Rescue of Mfn2-deficient cells Mfn2 mutant cells. Mfnz mutant cells (A) were infected with a retrovirus expressing Myc epitope-tagged versions of Mfn2 (B), Mfn2(K109A) (C), Mfn1 (D), or dominant-negative Drp1(K38A) (E). The cells were stained as in Fig. 7. The results are summarized in F. 200 cells were scored for each infection.

Figure 9.

Immunoprecipitation of Mfn complexes. (A) Wild-type cells were infected with retroviruses expressing Myc- or HA-tagged Mfn1 (labeled 1), Mfn2 (labeled 2), or Drp1 (labeled D) as indicated on top.
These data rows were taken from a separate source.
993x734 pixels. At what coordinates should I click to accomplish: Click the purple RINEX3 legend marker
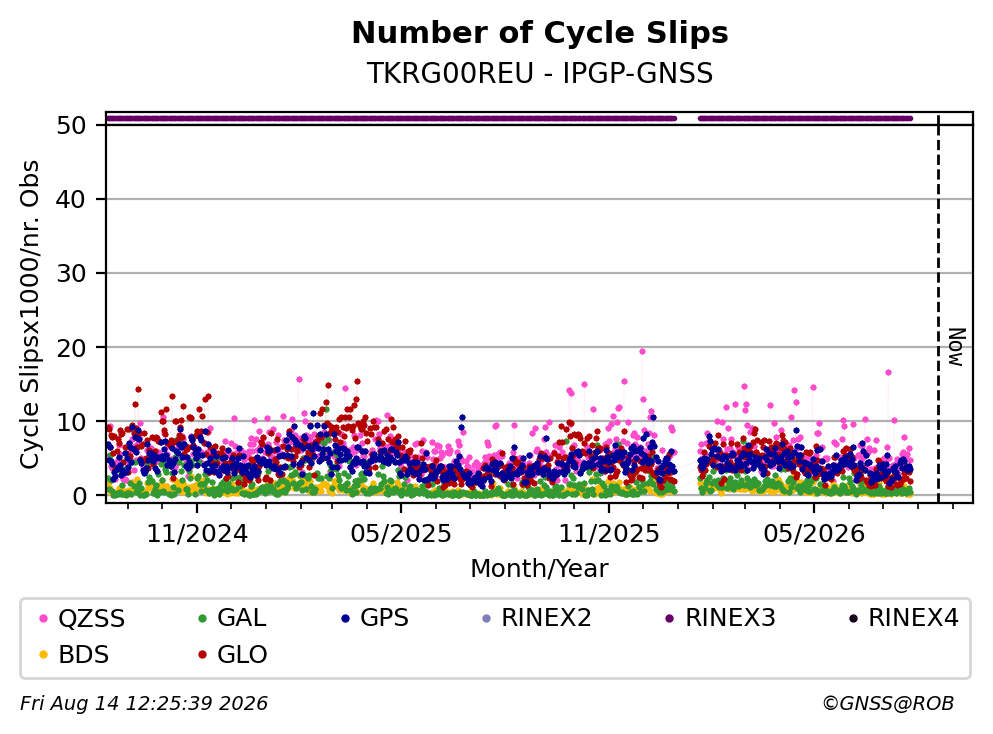pos(670,619)
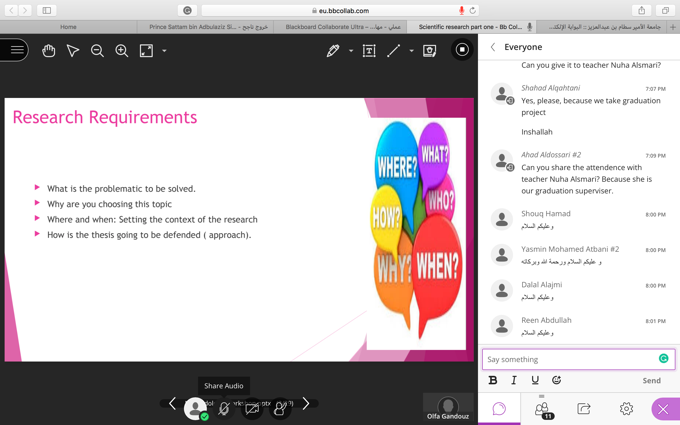Toggle microphone audio sharing
The image size is (680, 425).
coord(224,407)
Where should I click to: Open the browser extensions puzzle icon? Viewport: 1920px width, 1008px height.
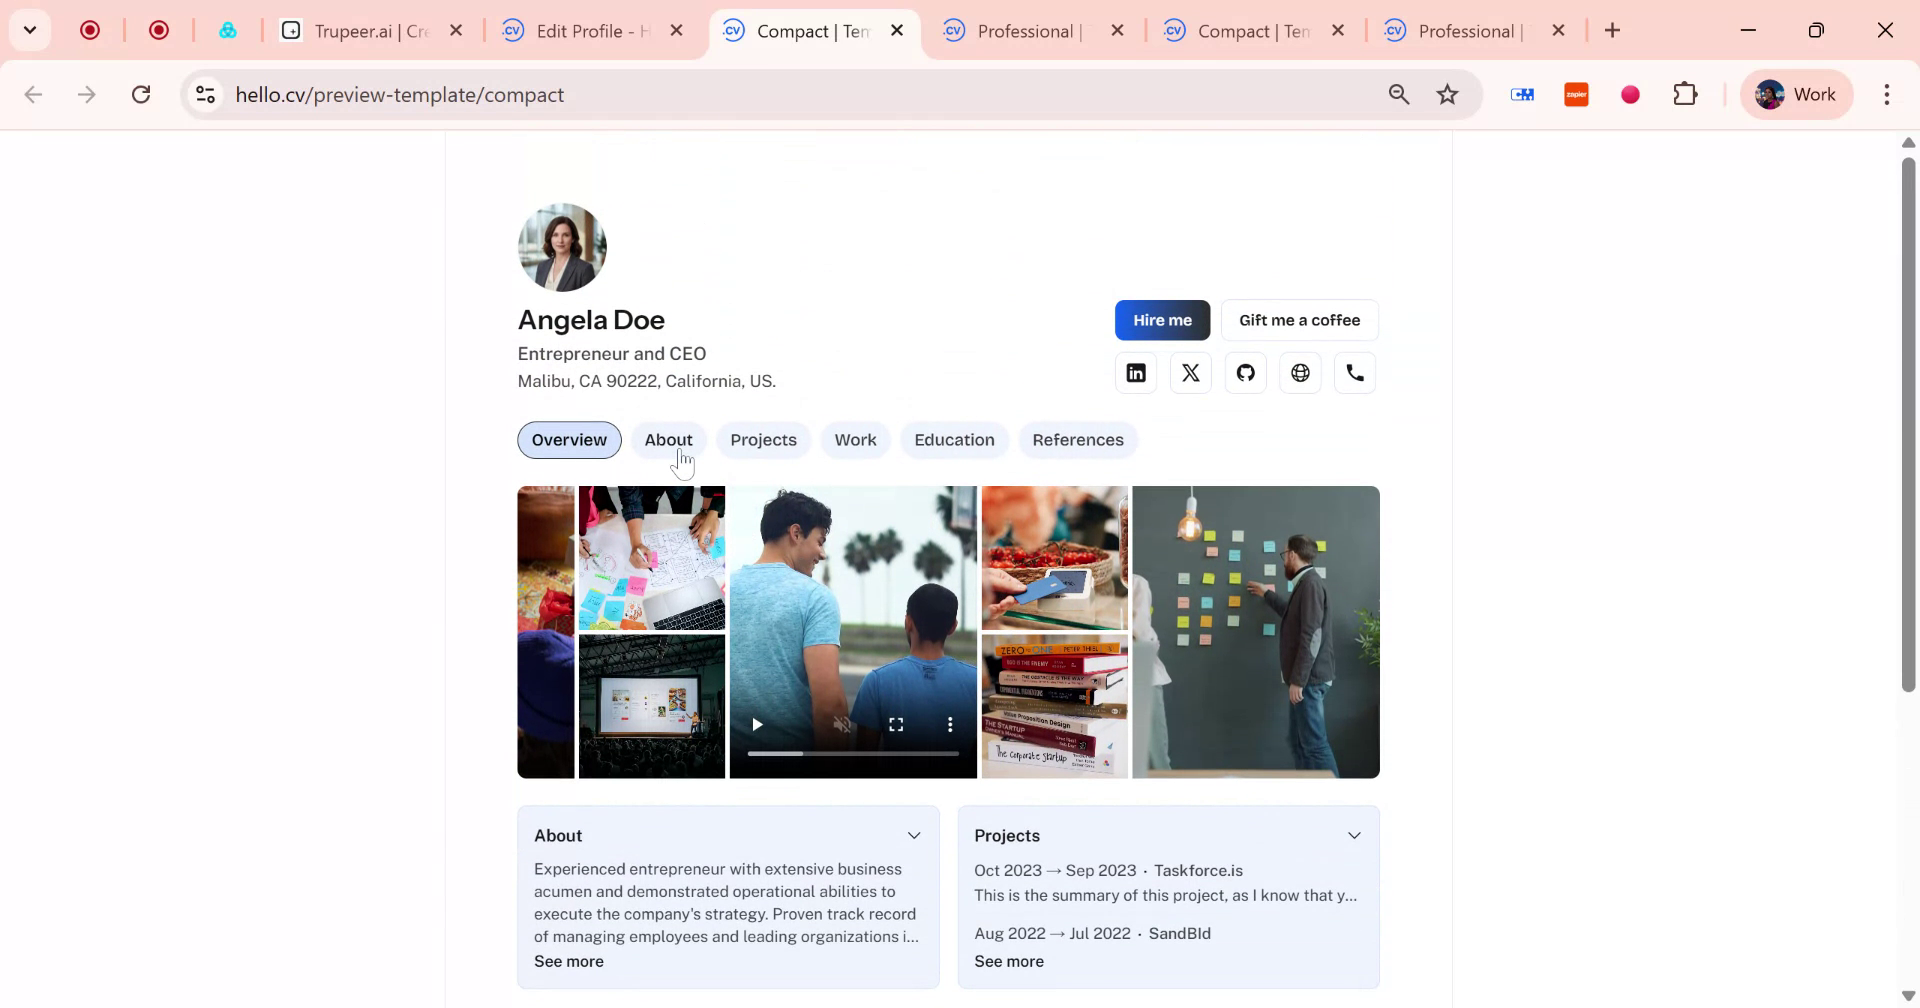click(x=1685, y=94)
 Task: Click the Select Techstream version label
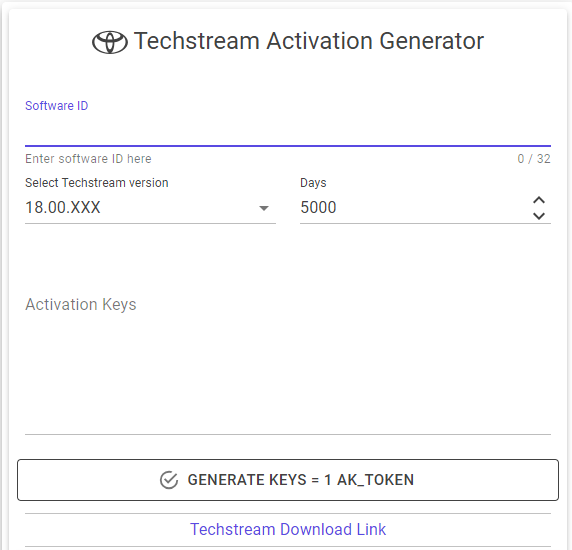[x=97, y=183]
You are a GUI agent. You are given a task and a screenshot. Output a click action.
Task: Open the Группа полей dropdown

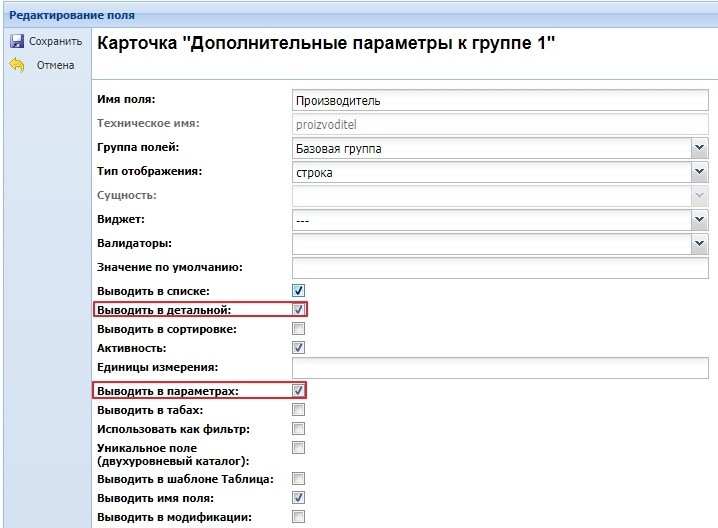pos(699,149)
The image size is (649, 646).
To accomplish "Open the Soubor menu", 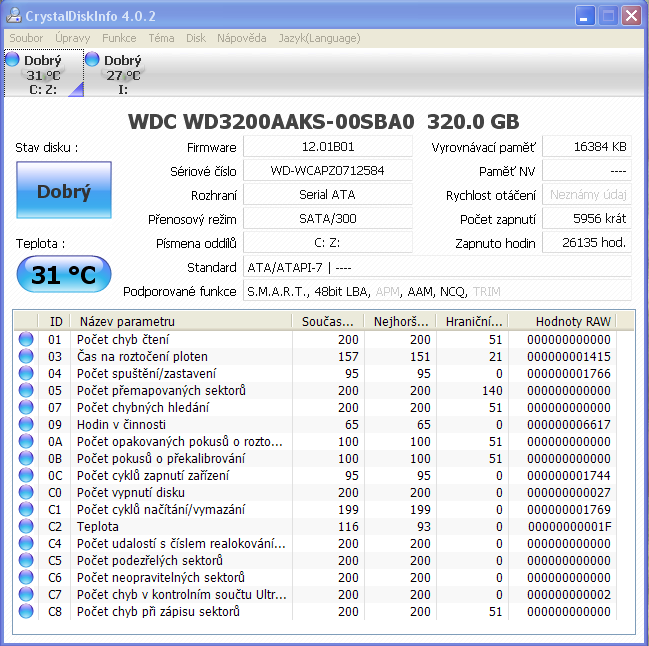I will 26,38.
Anti-Myc immunoprecipitates (top) and total cell lysates (bottom) were analyzed by Western blotting against the HA epitope. The total cell lysate samples contain one sixth cell equivalents compared with the immunoprecipitates. (B) Anti-Myc immunoprecipitates (top) and total cell lysates (bottom) from Mfn1 or Mfn2 mutant cells (indicated on top) were used in an analysis similar to A.

Figure 10.

Models. (A) The protective role of mitochondrial fusion. At a low rate, individual mitochondria stochastically lose function. In wild-type cells, a defective mitochondrion (shaded) undergoes fusion with functional mitochondria and regains activity. In Mfn- deficient cells, such rescue occurs at a much reduced rate. (B) Three modes of mitofusin action. Mitofusins form homotypic and heterotypic complexes that lead to three activities (I, II, III) involving fusion. See Discussion for details. Mfn1 mutant cells contain only activity III; Mfn2 mutant cells contain only activity I. Since disruption of either Mfn1 or Mfn2 fragments mitochondria and results in distinct phenotypes, MEFs appear to use all three activities (indicated by asterisks). In contrast, trophoblast giant cells predominantly use activity III because they are affected in Mfn2 mutants and not Mfn1 mutants.